The one puzzle I remember was moon logic. You need to work out a password, which is connecting a series of shapes, and are encouraged to look around the environment for shapes that might have been important to the previous inhabitants. Is it any of the pseudo-religious iconography? Anything of sentimental importance? No, it’s the path of the silly connect the power lines chore you did earlier.

Ugh, I could go on. This is already way longer than anyone should read. The TL;DR is The Expanse gets a 3/10 for me, compared to Resurgence at a 9/10. It should have been an easy passing grade given my investment in the series and it’s suitability for this format but it’s just so creatively bankrupt.

CharlesReed ,
@CharlesReed@kbin.social avatar

Diablo 3: Season 30 - Still working on the Destroyer chapter. Thinking about trying out a different build for my Monk, so I'm farming Nephalem Rifts and gambling blood shards at Kadala for specific legendary items.

Alan Wake 2 - Finally finished The Final Draft aka new game plus. Very happy that I replayed it immediately, because the ending made it worth it. Even with all the problems this game has, I'm eager to see what comes next. There's been a patch that just came out that apparently fixes a lot of bugs, but I finished the game too soon to see any of it.

Diablo 4: Season 3 - Working on Chapter 4 of the season journey and my endgame Barbarian build.
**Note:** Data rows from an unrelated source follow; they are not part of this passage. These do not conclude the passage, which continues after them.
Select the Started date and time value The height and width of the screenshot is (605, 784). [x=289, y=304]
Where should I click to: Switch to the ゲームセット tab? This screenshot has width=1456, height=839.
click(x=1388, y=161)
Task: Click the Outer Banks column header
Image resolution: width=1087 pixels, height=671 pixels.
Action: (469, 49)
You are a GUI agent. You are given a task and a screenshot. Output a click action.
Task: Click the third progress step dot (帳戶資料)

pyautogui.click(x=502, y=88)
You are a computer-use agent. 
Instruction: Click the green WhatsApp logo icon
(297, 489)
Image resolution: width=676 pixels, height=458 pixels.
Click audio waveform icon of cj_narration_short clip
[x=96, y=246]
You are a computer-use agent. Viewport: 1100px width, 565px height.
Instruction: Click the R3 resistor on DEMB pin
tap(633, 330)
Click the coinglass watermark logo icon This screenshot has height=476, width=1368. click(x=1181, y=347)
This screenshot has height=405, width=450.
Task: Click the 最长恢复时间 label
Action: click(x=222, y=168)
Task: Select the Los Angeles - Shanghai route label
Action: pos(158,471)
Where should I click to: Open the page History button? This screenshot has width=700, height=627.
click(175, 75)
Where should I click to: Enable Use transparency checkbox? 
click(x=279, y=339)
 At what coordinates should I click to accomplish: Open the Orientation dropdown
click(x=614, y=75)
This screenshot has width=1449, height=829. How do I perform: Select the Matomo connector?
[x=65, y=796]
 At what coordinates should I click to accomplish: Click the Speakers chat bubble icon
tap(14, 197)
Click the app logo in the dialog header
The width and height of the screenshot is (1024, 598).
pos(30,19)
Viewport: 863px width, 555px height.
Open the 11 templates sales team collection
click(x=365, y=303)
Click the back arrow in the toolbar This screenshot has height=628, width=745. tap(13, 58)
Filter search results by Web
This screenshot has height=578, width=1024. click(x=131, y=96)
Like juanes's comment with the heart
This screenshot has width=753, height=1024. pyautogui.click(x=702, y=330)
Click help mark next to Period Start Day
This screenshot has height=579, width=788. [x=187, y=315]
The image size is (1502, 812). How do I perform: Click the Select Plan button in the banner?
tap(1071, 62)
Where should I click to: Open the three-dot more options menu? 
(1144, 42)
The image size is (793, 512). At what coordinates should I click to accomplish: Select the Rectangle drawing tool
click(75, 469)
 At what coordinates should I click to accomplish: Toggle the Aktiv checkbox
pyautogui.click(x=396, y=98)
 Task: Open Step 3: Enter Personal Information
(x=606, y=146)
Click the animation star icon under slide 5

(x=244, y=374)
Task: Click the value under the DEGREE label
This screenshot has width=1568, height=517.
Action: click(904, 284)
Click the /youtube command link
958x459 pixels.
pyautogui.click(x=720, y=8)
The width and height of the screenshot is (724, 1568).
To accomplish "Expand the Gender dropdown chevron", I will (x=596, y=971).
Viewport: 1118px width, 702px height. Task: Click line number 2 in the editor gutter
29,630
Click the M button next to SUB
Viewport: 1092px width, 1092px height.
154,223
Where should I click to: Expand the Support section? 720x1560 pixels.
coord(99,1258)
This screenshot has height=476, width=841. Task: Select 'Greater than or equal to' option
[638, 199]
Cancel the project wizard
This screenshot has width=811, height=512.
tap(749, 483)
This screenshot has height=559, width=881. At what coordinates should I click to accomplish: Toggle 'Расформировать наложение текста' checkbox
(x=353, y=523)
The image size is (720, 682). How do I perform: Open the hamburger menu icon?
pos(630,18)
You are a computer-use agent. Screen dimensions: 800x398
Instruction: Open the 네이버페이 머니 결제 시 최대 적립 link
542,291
Finally moved myself to World Tier 3 because things were getting too easy. I did have a little trouble until I got better gear, and now things are back to being easy again lol. If I get too comfortable, I might have to attempt the capstone dungeon for World Tier 4 to humble myself. Either that or face one of the endgame bosses on my own.

Vampyr - Been having a shit couple days and decided the best way to combat it was by being a moody vampire doctor running around London.

ampersandrew ,
@ampersandrew@kbin.social avatar

I played a few hours of Palworld, and it's serving the role of a podcast or second-screen game quite well. It's still early goings, and I'm around level 10 or so, but it's doing for me what Pokemon hasn't done in decades while simultaneously combining it with aspects I really enjoy from Factorio.

I'm also coming close to the end of Pillars of Eternity, I think. I'm in the second DLC, and I hit a huge difficulty spike, as quests available around my level have seemingly started to dry up, but I ended up grinding a few bounties and got to level 14, which got me over one difficulty spike and hopefully paved the way to keep me moving.

Besides that, I picked up Tekken 8. This is the most I've enjoyed Tekken since the third game, and I also think I'm done with it. A lot of the game makes sense to me in a way that Tekken 7 didn't, and I've come to respect it more than its predecessor for that and other reasons, but I don't think it's for me as far as being a fighting game I'd like to compete in. I can see the path to improving from here, and it looks like a lot of memorization rather than application, where I just need to know what each move or string looks like to be ready to defend it, and until I reach that point, it's just a lot of frustration. So instead, I choose to avoid that frustration and go back to fighters that I enjoy more. It's a lot of fun at a casual level and in single player mode though.

Telorand ,

Got my Deck back from RMA, so doing another run of Neurovoider. Then, I’ll probably finish Dragon Age Inquisition on Desktop.